### ACTIVITY
A single figure is expected: how many lines of the data that follows contain the word "agent".
++++ SOURCE MATERIAL ++++
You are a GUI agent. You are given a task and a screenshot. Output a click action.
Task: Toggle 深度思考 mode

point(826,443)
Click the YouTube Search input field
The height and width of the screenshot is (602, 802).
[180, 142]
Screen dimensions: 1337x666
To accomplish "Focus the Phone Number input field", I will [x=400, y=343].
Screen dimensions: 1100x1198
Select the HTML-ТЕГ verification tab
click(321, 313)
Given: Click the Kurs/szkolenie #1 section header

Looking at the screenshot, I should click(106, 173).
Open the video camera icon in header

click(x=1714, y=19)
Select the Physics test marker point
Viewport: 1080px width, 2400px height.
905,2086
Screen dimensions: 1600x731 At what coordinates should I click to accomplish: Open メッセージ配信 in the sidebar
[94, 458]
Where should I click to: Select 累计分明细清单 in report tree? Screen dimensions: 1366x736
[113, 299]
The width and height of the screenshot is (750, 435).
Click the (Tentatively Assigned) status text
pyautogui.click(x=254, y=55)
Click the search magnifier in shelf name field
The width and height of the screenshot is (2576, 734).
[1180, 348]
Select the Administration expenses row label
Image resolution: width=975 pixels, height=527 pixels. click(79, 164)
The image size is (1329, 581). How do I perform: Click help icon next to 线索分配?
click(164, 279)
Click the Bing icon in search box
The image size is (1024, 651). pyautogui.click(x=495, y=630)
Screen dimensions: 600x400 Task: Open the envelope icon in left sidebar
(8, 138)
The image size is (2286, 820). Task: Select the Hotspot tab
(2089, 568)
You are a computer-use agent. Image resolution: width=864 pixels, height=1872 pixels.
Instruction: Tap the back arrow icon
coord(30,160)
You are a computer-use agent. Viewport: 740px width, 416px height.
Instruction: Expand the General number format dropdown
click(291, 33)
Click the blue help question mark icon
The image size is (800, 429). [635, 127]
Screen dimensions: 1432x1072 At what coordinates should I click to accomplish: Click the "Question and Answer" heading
++++
### PROBLEM SOLUTION
3